There are no Tabs in the kitchen refrigerator, but there is a six-pack of Diet Coke. I pop the top on one and lean back against the counter, swallowing the burning fluid and letting the cold from the open refrigerator wash over me. When that drink is empty, I open another and let the door swing closed. The kitchen is so narrow here, it looks like a monk’s sleeping quarters.
You’re punch drunk,
I tell myself.
You can make it to the bedroom
.
Glancing through the laundry room to the back door, I realize that the last cop through it probably didn’t think about locking up. I set down the Diet Coke and walk past the closed pantry door to the laundry room to shoot the bolt and—
Freeze.
At least twenty cops have trooped through this house in the past two hours, but I’m positive that not one of them knew of, much less searched, the bomb shelter. Leaving the bolt unshot and the Diet Coke on the stove, I back through the kitchen into the hallway, my heart hammering, my fear for Drewe overcoming all else.
Should I try to get her out of the house? No. We’d be totally vulnerable as I carried her to the truck. My .38 is out there too. I’ve got to have a gun. I dart into an offshoot of our main hall, toward the neglected bedroom we use for storage.

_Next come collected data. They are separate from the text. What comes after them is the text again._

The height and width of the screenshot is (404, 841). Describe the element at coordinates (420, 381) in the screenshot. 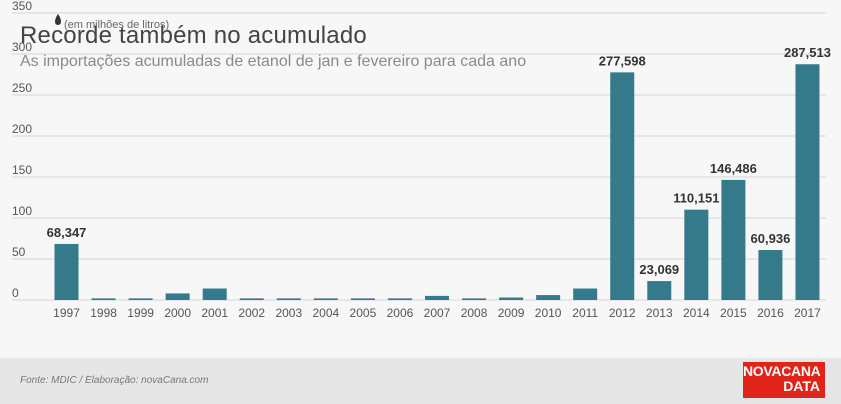

I see `footer-bar` at that location.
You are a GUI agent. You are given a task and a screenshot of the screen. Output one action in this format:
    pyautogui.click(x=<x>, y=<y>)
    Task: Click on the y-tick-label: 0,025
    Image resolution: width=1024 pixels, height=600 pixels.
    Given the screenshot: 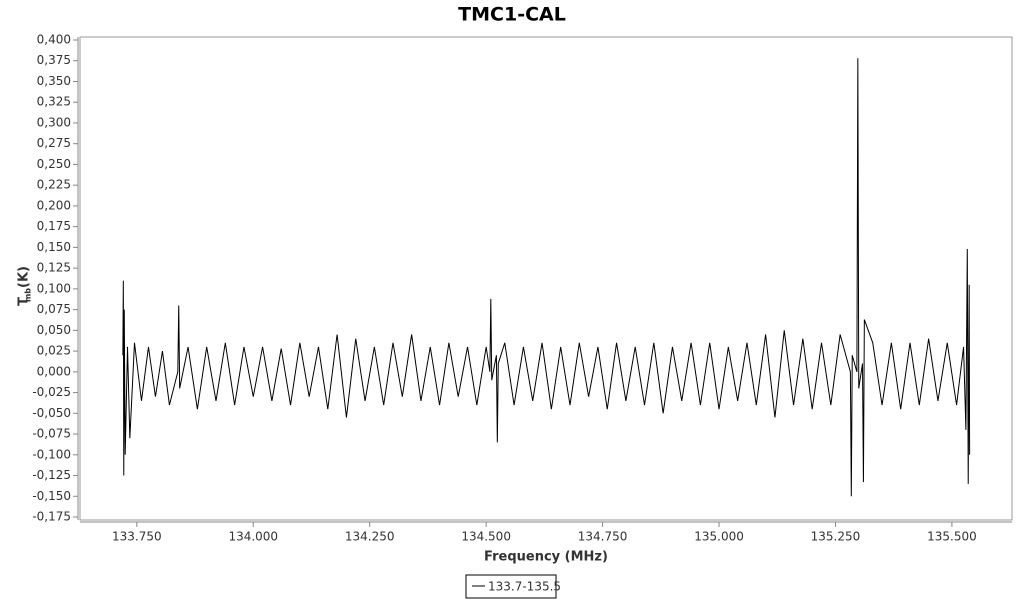 What is the action you would take?
    pyautogui.click(x=54, y=351)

The door creaks as I push it open, but I follow through and leave it ajar behind me. In the far corner of the bedroom, standing like an upended deep freeze amid the sentimental flotsam of five generations of Coles, is my father’s gun safe. Inside it is a motley collection of antique pistols and flintlock muskets, many dating back to the War between the States, some even to the Revolution. The combination lock is easy to open, the numbers those of my father’s birthday: 10-6-32.

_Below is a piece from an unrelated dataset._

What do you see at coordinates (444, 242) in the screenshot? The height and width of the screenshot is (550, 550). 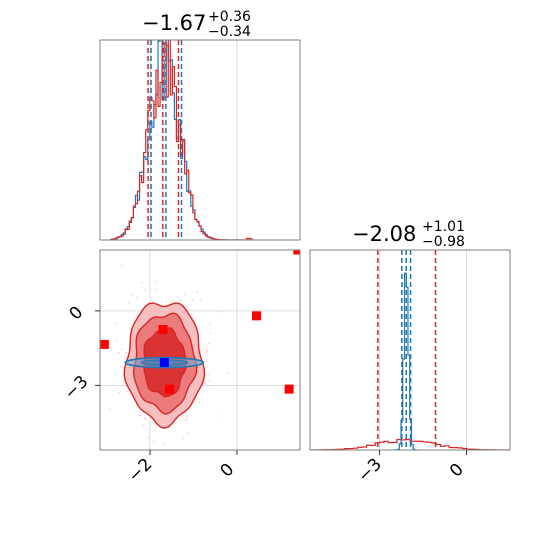 I see `hist2-title-minus: −0.98` at bounding box center [444, 242].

The hard tang of gun oil and good steel hits me in a reassuring wave. Shoving apart the muskets to reach the back shelf, I set aside a can of Elephant brand black powder and grab the suede zip case containing the single modern weapon in the safe, my father’s Smith and Wesson .357 Magnum. There’s a box of shells on a thin metal shelf in back. I quickly unzip the case and load the pistol, putting the remainder of the rounds in my pocket. The cartridges are old, but with luck they will still cook off if I actually have to fire the thing. The big checked wooden grip feels unfamiliar in my hand. Sighting once down the six-inch barrel, I move back into the hallway and hurry into the bedroom.
Drewe hasn’t moved. Facing the closed door, I back around the bed to the telephone and dial Sheriff Buckner’s office with my left hand. I keep my right on the Magnum, taking my eyes off the door only long enough to see the numbers.